WORK TO COMPLETE
Please repeat the lines below exactly. Begin with the line containing "Image resolution: width=597" and go on through the line containing "Image resolution: width=1556".

DATASET EXTRACT
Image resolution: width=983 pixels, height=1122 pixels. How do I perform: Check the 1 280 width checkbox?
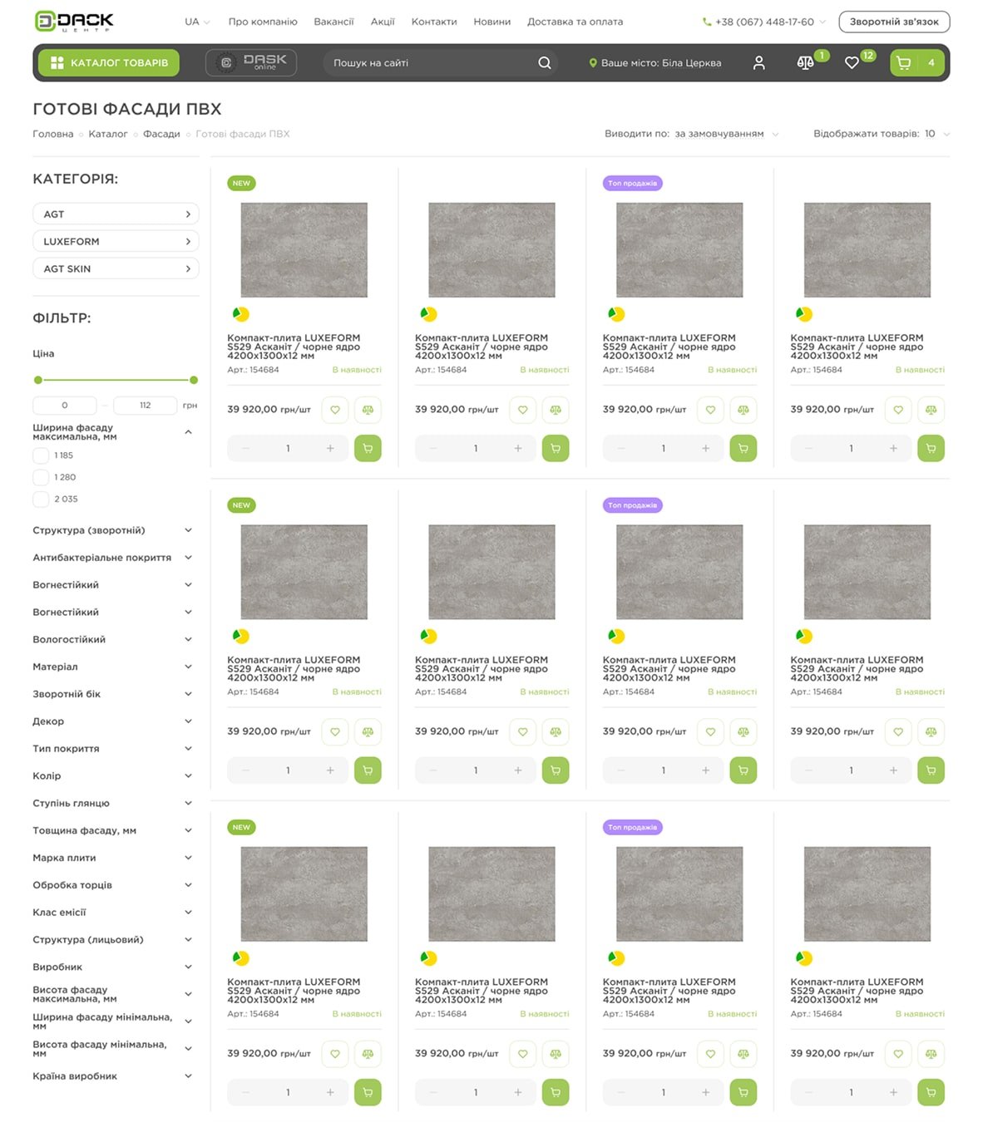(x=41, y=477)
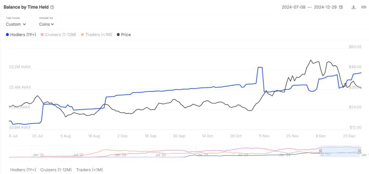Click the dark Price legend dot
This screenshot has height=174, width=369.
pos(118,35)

==

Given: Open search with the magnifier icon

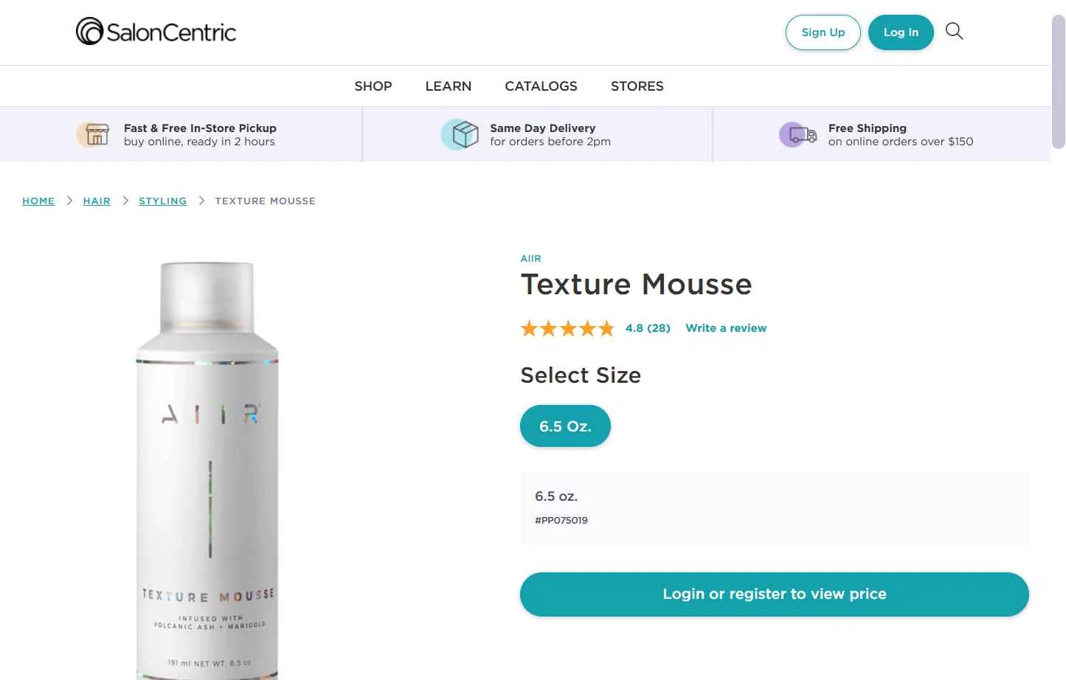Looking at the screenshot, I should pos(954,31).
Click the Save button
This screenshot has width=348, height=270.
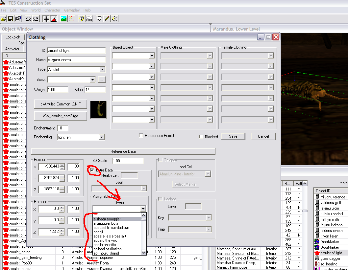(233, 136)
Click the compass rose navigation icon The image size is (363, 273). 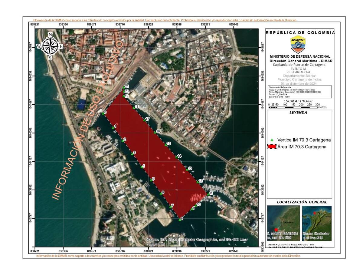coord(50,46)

* * *

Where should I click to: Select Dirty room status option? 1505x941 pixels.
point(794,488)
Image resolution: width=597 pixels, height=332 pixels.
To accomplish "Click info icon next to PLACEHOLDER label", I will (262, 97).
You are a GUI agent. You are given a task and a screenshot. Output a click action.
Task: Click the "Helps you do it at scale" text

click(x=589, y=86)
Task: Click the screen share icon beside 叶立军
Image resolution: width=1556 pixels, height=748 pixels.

RESPONSE BOX
Image resolution: width=597 pixels, height=332 pixels.
To accomplish "Click info icon next to PLACEHOLDER label", I will (262, 97).
You are a GUI agent. You are given a task and a screenshot. Output a click action.
Task: Click the "Helps you do it at scale" text

click(x=589, y=86)
Task: Click the screen share icon beside 叶立军
Image resolution: width=1556 pixels, height=748 pixels.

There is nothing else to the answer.